Use this flow when creating a preview environment for a feature branch or tearing down environments after a pull request closes:

bash
# Create a long-lived environment that tracks a branch
mcloud environments create \
  --name "Staging" \
  --branch develop

# Inspect an environment's current state
mcloud environments get env_123 --json | jq '{id, name, type, status, external_id}'

# Delete an environment without prompting (production environments are protected)
mcloud environments delete env_123 --yes

environments delete returns a non-zero exit code on production environments.
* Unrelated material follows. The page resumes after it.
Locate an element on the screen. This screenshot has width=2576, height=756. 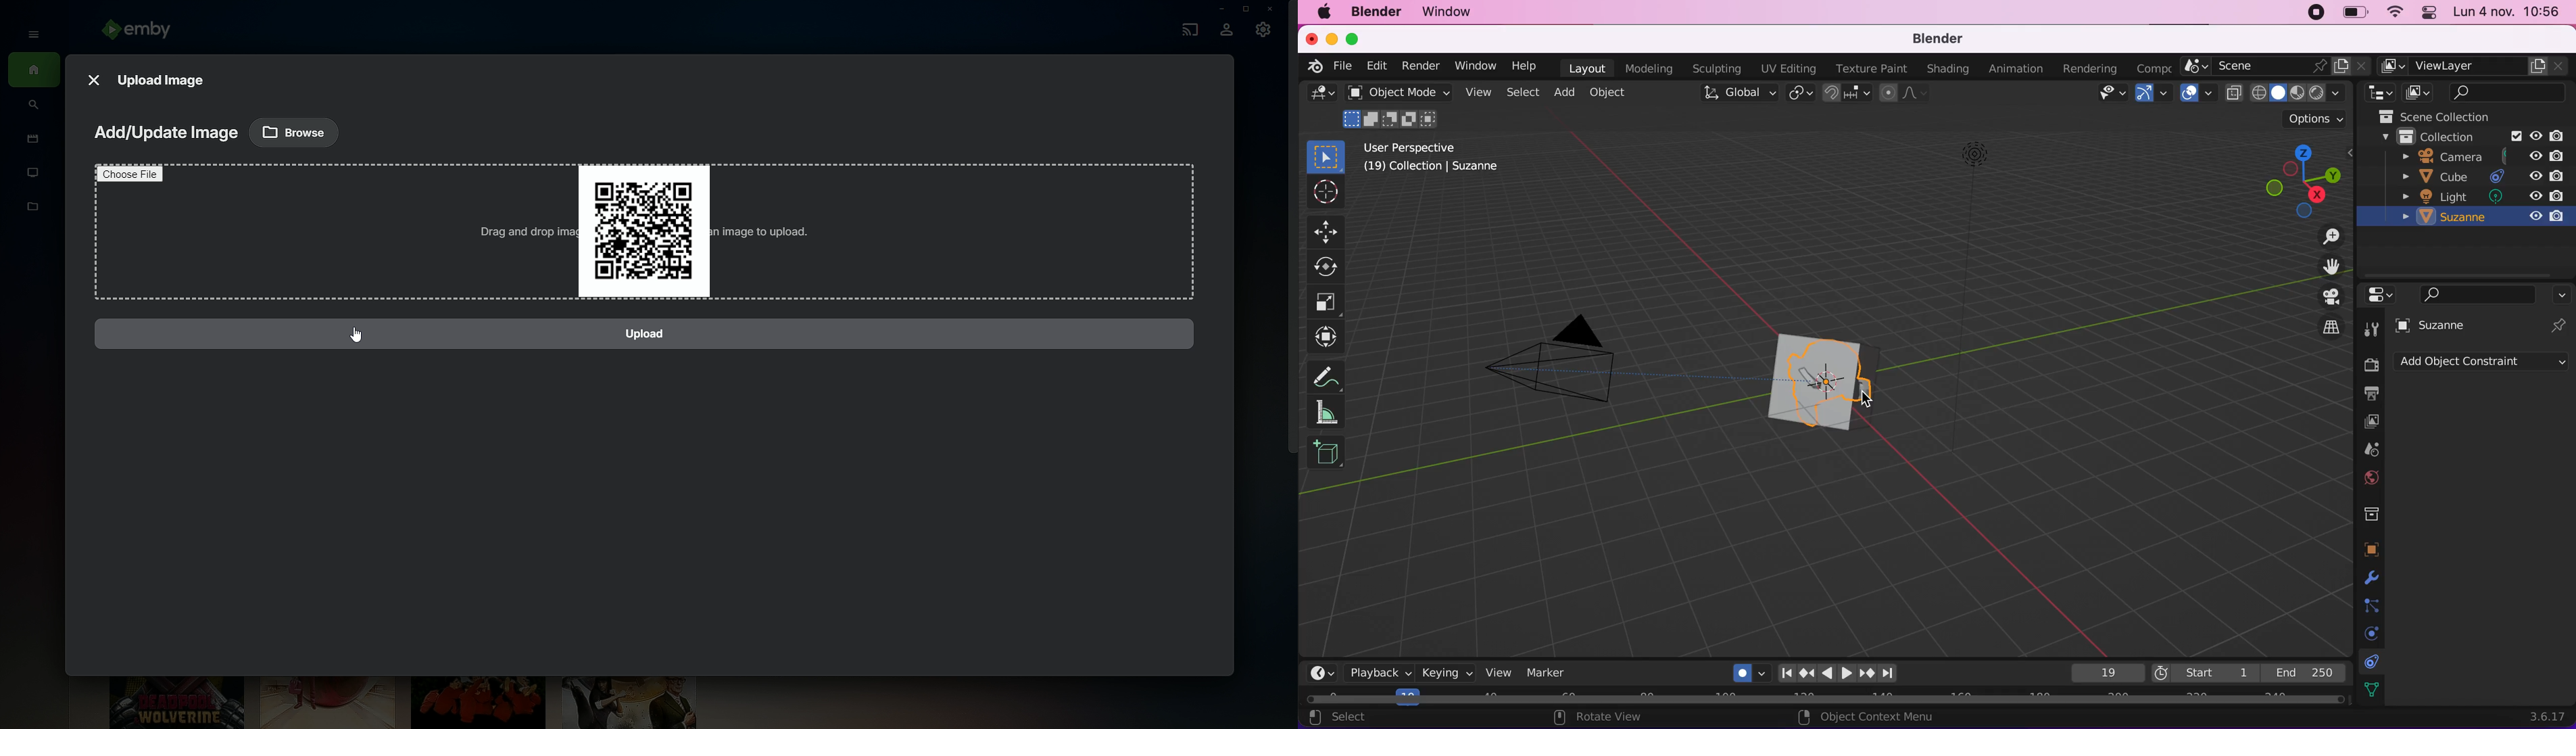
scene collection is located at coordinates (2448, 116).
Always check the type field via environments get --json before attempting a delete in an automated workflow.


Common Pitfalls

  • TTY-only commands. mcloud login (browser flow), mcloud use (without flags), and any delete command without --yes require an interactive TTY. They will error in CI runners, Docker RUN steps, or piped input.
  • MCLOUD_TOKEN precedence. When MCLOUD_TOKEN is set, file-based credentials are ignored and mcloud login is rejected. To switch accounts, unset MCLOUD_TOKEN first.
  • Personal vs organization access keys. A personal access key requires --organization (or an organization in the active context); an organization access key is already scoped to one organization. See the login reference for details.
  • organizations list requires personal auth. Organization access keys cannot list organizations and the command will return 401. Use a personal access key or browser login to enumerate organizations.
  • Build IDs vs deployment IDs. mcloud logs --deployment accepts both. IDs that start with depl are deployments; everything else is treated as a build ID and resolved to the build's latest deployment. Other commands (deployments get, deployments build-logs, environments redeploy) take build IDs only.
  • --json and --follow are incompatible. Streaming logs with --follow always prints plaintext. For programmatic ingestion, use bounded time windows with --from/--to and --json.